2014 Secondo Marco Ripasso della Valpolicella Classico Superiore, Italy: Retail $35. 60% Corvina, 25% Corvinone, 10% Rondinella, 5% other local grapes. I have been to Italy a dozen times or so and most of the time I am there, I am drinking the wines of the region. I have been to Verona a few times now, but despite this, I have only had a few Ripasso’s (not counting Amarone, naturally). This wine is far more approachable than I had imagined and does not require a rich history with its big brother, Amarone. Rich, fruity, and just slightly stewed, this is lovely from the jump. Similar thoughts on the palate, but with added depth and myriad flavors, this is great on its own but better with a bit of beef in front of it. Excellent. 90-92 Points.
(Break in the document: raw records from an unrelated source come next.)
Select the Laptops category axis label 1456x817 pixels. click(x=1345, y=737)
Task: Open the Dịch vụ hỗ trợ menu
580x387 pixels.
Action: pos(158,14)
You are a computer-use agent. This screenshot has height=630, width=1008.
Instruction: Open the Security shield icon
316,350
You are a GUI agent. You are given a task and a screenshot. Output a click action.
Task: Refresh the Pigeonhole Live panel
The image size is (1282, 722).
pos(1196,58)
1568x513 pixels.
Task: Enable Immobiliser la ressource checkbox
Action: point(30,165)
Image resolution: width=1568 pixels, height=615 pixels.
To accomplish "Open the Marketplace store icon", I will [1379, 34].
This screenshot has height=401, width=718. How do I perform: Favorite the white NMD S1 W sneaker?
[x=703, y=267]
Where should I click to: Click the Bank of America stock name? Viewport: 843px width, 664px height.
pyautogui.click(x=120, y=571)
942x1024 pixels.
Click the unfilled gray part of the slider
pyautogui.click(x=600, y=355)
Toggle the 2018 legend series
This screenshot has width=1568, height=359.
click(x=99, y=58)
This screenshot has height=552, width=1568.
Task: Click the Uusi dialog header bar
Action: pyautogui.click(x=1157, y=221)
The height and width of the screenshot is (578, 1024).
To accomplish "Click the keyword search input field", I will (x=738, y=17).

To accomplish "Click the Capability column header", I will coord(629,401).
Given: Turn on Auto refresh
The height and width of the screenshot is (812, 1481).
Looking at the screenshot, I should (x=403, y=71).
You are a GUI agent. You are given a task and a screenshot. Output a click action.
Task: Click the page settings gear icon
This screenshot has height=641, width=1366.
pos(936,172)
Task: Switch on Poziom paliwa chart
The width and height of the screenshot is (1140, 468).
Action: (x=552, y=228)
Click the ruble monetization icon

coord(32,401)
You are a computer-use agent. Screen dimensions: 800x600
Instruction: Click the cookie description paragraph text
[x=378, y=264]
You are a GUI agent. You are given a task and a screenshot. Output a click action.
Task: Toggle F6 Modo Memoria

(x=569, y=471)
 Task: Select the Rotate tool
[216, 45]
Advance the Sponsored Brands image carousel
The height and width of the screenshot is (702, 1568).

2017 Shaw and Smith Pinot Noir, Adelaide Hills, South Australia: Retail $38. Very light in the glass, almost translucent, with aromas of cranberry, dried cherry, and dusty earth. Delightful on the palate: quite tart with lovely fruit, although reserved, particularly when compared to juicy fruit-driven Pinots from, say, the Russian River Valley. In fact, this is much more reminiscent of a French Pinot than any from the Golden State (California), not from Burgundy but from the Loire Valley (Sancerre). Excellent. 91-93 Points.
2018 Terlato Colli Orientali del Friuli Pinot Grigio, Italy: Retail $22. I was saddened to see that Tony Terlato, the patriarch of the importing giant, passed away this past week at the age of 86. Terlato, long an importer of wines from around the world, has dipped into the production side of things for a while now. Previous iterations of this Pinot Grigio have been stellar and this one is no different. White peach and hints of citrus waft over the rim of this fairly light wine, with a nice tartness, subtle fruit, and a longer than average finish. I have stated numerous times that I am not a huge fan of Italian Pinot Grigio, but this is a particularly nice version–if more were like this, I would need to reevaluate my general stance on the variety. Very Good to Excellent. 88-90 Points.
2017 Tongue Dancer Pinot Noir Pinot de Ville Putnam Vineyard, Sonoma Coast, CA: Retail $65. You don’t go into one of James MacPhail’s Pinots without your big boy/girl pants on as that would be utter folly. James believes in having the pedal firmly to the metal when crafting his wines and will not wait for you to catch up. Big fruit on the nose and the palate is more than a bit of an understatement with blackberry, plum, and dark cherry all up in there. But dig a bit deeper. There is depth, earth, and plenty of intrigue if you can allow yourself to be patient as James is devilishly clever in appealing to both the full-throttle crowd and the terroir-obsessed contingent. It’s all in there folks, just waiting for you. Whoa. Outstanding. 93-95 Points.
2016 Bodegas Volver Tempranillo La Mancha Single Vineyard, Spain: Retail $17. Quite dark in the glass with plum and blackberry on the nose along with a bit of earth. The palate is quite fruity, far fruitier than I would expect from an Old World wine, certainly more New World in orientation. Fun, fruity, with a splash of intrigue. Great for the barbeque. Very Good. 87-89 Points.